If they had the technique though, I’d be more inclined to think they would have used it for plates, smaller decorative items, etc.

Yeas they did, but the used what is known as St. Mary Glas, satin spar, desert rose, gypsum flower and “Selenite”.

The Romans could not clear Glas. So they used Selenite, a Stone out of very clean Calcium Sulphate, which is clear as our Window Glas.

Hispania glass, it’s known as. Lapis specularis, as well.See the Basilica of Santa Sabina.

But it’s not accurate to say the Romans couldn’t clear glass. They could, and they did.

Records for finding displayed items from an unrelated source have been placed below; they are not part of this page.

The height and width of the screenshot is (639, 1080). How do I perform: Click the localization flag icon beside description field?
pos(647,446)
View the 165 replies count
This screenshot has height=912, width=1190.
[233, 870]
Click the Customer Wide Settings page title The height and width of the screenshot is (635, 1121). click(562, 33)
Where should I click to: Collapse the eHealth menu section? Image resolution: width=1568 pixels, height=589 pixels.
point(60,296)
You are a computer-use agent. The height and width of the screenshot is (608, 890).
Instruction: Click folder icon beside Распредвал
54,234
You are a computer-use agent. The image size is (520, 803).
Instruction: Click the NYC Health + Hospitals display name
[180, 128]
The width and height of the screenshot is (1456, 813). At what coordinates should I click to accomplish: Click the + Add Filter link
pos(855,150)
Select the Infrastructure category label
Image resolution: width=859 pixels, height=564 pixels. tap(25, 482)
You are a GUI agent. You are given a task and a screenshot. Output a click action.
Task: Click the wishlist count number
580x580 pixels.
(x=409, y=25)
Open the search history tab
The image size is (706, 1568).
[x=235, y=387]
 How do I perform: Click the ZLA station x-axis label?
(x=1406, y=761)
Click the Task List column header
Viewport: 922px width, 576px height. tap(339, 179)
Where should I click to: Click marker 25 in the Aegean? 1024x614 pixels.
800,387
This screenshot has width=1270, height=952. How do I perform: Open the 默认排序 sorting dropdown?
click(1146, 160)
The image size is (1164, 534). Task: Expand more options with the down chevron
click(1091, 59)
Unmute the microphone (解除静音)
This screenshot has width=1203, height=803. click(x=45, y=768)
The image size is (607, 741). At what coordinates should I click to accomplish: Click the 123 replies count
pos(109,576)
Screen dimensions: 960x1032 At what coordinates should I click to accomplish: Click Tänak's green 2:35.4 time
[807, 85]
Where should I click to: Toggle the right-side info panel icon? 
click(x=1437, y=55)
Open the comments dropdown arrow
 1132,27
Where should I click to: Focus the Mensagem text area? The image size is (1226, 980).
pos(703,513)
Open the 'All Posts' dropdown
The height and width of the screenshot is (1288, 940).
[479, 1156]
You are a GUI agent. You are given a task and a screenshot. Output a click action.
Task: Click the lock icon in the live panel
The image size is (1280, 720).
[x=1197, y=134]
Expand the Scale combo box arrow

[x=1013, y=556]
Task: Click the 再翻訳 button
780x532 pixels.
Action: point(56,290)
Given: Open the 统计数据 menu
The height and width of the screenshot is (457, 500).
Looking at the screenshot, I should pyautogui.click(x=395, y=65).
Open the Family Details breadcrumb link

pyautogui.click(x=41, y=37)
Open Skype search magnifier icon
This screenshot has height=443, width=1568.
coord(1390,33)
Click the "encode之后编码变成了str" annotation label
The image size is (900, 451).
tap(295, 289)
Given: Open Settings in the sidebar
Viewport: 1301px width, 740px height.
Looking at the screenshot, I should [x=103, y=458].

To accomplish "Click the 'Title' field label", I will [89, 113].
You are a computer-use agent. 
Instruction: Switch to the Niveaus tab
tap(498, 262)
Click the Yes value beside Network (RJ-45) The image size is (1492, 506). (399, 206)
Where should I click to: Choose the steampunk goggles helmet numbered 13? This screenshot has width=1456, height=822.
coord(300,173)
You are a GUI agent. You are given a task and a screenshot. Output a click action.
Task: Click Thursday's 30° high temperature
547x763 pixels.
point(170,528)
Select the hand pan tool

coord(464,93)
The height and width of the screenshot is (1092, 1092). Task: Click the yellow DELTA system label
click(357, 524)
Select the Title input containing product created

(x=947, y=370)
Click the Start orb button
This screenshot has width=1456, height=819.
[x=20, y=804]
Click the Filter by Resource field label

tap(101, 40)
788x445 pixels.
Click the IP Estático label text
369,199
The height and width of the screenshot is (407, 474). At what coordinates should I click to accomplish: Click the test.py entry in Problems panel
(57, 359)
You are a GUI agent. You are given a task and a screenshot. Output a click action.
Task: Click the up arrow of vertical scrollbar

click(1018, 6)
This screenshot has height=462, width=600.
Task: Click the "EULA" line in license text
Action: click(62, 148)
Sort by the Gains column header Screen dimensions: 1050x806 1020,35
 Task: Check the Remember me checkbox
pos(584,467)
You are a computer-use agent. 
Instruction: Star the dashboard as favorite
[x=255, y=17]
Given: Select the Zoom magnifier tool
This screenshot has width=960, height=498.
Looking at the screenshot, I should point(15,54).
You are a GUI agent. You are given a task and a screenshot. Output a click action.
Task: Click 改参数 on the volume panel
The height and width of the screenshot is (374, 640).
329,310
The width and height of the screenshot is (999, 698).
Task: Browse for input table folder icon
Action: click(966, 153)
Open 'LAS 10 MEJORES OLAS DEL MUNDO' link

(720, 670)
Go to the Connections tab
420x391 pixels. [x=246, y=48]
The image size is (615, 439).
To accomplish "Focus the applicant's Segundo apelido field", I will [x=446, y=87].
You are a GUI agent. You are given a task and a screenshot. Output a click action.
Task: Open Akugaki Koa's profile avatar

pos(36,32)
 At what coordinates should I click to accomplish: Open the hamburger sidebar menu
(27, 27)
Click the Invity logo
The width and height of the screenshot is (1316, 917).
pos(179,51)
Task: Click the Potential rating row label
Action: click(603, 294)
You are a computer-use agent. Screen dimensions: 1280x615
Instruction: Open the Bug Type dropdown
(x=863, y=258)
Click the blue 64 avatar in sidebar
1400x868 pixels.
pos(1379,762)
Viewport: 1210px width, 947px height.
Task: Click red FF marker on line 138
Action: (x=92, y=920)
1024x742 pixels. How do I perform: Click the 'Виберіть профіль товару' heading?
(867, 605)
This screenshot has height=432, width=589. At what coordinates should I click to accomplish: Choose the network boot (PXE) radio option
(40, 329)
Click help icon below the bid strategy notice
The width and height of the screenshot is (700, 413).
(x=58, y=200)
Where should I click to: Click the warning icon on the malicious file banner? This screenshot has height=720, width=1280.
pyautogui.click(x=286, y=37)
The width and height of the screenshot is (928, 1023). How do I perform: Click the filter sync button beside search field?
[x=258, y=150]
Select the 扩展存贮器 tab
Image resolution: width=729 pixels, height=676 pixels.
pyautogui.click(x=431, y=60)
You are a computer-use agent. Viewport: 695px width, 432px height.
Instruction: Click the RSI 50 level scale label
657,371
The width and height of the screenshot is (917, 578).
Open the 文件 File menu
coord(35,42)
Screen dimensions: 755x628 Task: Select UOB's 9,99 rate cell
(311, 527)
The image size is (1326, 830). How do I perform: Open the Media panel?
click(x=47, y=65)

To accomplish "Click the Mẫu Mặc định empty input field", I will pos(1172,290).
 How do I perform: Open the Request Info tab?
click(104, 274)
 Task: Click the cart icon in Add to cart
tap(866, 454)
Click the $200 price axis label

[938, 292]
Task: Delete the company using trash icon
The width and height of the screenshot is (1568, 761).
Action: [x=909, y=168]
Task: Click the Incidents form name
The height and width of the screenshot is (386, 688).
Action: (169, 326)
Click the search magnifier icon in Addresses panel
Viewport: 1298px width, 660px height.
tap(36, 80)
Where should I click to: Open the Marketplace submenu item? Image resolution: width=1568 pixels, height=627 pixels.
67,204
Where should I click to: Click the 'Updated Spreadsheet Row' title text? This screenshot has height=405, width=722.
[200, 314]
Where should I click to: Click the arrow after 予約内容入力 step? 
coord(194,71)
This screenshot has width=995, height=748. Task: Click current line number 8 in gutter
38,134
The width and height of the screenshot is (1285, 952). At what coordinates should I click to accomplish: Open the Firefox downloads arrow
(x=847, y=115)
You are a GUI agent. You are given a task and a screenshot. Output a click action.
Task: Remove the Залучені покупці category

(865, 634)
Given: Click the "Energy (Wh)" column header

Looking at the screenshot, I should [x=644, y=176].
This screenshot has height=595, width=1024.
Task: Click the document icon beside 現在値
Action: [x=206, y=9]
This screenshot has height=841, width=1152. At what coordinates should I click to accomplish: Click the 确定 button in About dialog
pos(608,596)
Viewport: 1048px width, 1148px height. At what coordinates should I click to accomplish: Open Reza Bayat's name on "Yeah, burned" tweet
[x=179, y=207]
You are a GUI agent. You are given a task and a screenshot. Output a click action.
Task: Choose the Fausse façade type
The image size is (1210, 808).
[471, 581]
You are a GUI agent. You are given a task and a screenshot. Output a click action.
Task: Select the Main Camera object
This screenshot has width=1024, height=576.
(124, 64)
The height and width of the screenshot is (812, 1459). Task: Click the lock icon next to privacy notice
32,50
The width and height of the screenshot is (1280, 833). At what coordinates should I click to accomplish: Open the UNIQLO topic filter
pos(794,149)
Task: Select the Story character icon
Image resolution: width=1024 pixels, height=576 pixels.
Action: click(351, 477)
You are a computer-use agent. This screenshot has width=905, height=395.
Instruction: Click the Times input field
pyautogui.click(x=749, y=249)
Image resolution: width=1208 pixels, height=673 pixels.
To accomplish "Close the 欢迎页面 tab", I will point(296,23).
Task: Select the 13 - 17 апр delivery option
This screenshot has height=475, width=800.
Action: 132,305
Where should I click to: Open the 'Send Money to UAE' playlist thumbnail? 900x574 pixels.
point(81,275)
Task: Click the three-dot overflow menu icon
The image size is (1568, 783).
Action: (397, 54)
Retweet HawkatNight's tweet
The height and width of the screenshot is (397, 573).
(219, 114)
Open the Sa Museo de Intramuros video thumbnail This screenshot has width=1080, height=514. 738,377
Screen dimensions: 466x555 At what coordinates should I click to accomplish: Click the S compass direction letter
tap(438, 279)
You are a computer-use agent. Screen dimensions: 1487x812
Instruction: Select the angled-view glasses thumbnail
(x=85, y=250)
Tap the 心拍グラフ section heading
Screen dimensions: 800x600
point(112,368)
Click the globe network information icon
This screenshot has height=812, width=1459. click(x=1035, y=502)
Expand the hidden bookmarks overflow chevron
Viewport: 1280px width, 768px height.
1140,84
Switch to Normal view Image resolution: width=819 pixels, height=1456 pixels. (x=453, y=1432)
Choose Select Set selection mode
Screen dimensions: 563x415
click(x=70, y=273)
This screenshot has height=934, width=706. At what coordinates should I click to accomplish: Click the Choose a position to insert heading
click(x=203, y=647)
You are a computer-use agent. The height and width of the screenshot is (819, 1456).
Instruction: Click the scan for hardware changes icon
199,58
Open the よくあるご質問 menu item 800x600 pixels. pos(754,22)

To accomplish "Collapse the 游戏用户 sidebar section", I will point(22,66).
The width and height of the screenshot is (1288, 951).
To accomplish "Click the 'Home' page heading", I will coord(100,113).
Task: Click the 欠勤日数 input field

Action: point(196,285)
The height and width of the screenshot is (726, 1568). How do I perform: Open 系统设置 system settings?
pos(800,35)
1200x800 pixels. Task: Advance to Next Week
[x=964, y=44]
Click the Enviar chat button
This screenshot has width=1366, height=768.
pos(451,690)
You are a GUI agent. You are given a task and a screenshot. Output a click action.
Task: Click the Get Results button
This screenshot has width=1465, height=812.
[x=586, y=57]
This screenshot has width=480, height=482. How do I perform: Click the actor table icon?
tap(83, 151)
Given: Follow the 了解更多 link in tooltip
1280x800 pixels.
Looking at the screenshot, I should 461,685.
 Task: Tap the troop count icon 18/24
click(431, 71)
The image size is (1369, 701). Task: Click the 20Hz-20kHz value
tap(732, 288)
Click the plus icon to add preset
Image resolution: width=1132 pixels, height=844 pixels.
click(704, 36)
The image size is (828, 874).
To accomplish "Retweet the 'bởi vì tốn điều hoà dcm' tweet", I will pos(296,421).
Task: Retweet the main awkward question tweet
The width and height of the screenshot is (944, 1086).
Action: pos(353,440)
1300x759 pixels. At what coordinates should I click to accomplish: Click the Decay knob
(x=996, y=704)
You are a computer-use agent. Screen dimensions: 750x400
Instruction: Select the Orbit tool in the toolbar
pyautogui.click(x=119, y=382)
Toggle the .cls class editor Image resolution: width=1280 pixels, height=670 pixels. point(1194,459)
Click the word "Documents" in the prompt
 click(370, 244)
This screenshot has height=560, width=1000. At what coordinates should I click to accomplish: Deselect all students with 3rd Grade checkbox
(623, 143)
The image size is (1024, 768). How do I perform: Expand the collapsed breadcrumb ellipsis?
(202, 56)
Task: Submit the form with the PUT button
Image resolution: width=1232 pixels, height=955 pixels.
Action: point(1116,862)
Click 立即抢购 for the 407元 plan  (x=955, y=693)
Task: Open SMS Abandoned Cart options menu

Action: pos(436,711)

If you look at a stained glass window, you will see that it is usually made of a lot of small pieces of glass with a lead frame to hold them in place. If you see an Elizabethan window, you will see that it is made the same way, but with 'bottle end" glass in square, diamond or tesselated shapes.

There is a gap between the Romans leaving in the 5th century and wealthy Elizabethans starting to put glass in windows. Before then, and for poorer people a long while after, windows were closed off with wooden shutters. At the start of the 18th century, a property tax based on the number of windows was introduced so many people bricked them up and architects built houses with fake windows to make them look balanced.

As far as Roman window glass is concerned, you can be sure that it was expensive and only used by the very wealthy. Shutters were cheap and easy to make and a lot more secure against unwanted visitors.

I wonder if Roman glass would keep out zombies?